Axa propose une assurance contre les retards d'avion.

Axa propose une assurance contre les retards d'avion. - Jonathan Cohen - Flickr

L'assureur vient de lancer une nouveau contrat à l'intention des passagers des compagnies aériennes. Il permet d'obtenir une compensation immédiate en cas de retard dépassant deux heures. Mais Axa n'est pas le seul sur ce créneau.

"Vous n'aimez pas les retards d'avion… Nous non plus!" Axa vient de présenter sa nouvelle offre baptisée Fizzy. Il s'agit d'une assurance contre le retard d'avion dépassant deux heures grâce à laquelle le souscripteur obtient une indemnisation immédiate et automatique.

La démarche est relativement simple. Il suffit, jusqu'à 15 jours avant le départ, d'entrer le numéro de son billet, de définir le montant de l'indemnisation qu'on souhaite percevoir et de payer le contrat dont le montant est calculé par un algorithme. Développé par Axa, celui-ci utilise notamment Flightstats, la base de données du trafic aérien mondial qui calcule la moyenne des retards sur chaque vol. "Le tarif est réellement sur-mesure" explique un porte-parole de l'assureur.

Une fois que le passager a payé son assurance, tout est automatique. Dès que que le retard dépasse deux heures, l'indemnité prévue au contrat lui est versée. "Un passager qui paie 5 euros au départ récupèrera entre 50 et 200 euros et il est impossible de supprimer ou modifier les transactions écrites dans la blockchain que nous utilisons", nous précise Axa.

Évidemment, s'il a souscrit cette assurance, rien n'interdit à un passager de réclamer également auprès de la compagnie aérienne une indemnisation en cas de retard. Pour l'instant, ce contrat d'assurance ne concerne que les vols directs entre l'aéroport de Roissy-CDG et les États-Unis. Mais Axa compte étendre cette garantie à d'autres destinations dans les mois qui viennent.

Des sites existent déjà

On peut se demander quel est l'intérêt de souscrire une assurance alors que des sites comme AirHelp ou WeClaim proposent déjà de s'occuper, à la place des voyageurs, des démarches administratives permettant d'exiger de la compagnie aérienne qu'elle les indemnise. Une démarche qui ne coûte rien aux passagers. Les sites se rémunèrent sur la compensation que la compagnie va finalement verser. Ils prennent, en général, 25% de la somme versée.
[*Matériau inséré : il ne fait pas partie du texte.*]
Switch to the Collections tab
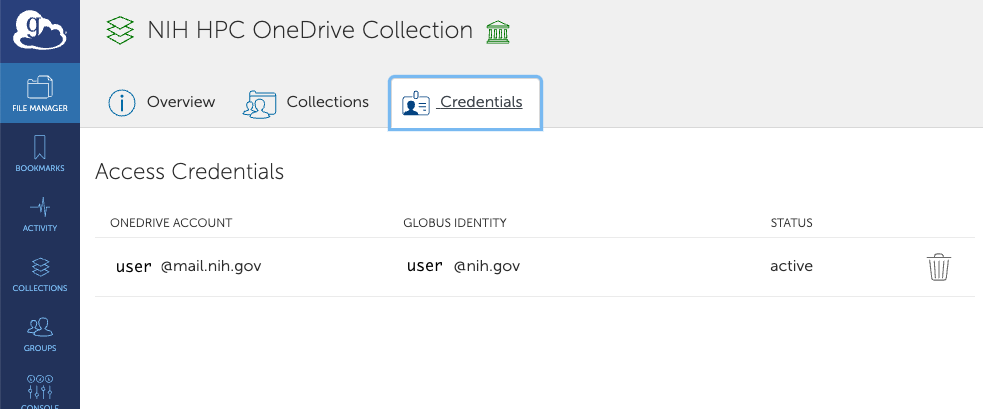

Avec AirHelp, par exemple, il suffit de rentrer les détails du vol et le site se charge du reste. "Nous prenons en charge toute la paperasserie administrative, communiquons avec les compagnies aériennes et si nécessaire, nous entreprendrons des démarches juridiques à celles qui refusent de payer votre indemnisation", peut-on lire sur le site internet.

Changer la relation client

La grosse différence entre Axa et ces sites reste la garantie d'être indemnisé en toutes circonstances. "Nous vous assurons quelle que soit la cause de votre retard: conditions météorologiques, grève…". Ce n'est pas le cas de ces sites. Dans un précédent article, nous vous expliquions que l'indemnisation n'est pas systématique. En cas de "circonstances extraordinaires", la compagnie aérienne n'est pas tenue pour responsable. Il n'y aura donc pas d'indemnisation possible. Par ailleurs, il est très rare de se faire rembourser pour un retard de moins de trois heures, même si cela est déjà arrivé.
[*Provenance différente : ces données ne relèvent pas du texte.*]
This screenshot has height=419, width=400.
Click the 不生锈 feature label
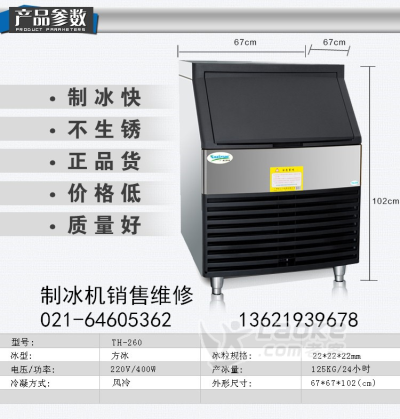(104, 129)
Avec cette assurance, Axa compte surtout faire coup double. Tout d'abord, changer la relation client. Les assureurs ont une mauvaise image aux yeux du public. "Ils ont la réputation de mettre du temps à indemniser et à chipoter sur le montant de l'indemnisation" admet Axa.
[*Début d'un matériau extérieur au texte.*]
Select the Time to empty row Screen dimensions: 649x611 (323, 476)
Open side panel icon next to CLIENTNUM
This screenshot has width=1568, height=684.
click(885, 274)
Par ailleurs, la compagnie teste le concept avec les passagers mais songe aussi à un partenariat avec des compagnies aériennes. "Elles pourront l'inclure dans leur offre tarifaire, sans préciser qu'Axa est derrière. Les passagers apprécieront d'être immédiatement indemnisés en cas de retard", précise le porte-parole. Le tout sans avoir rien à débourser elle-même.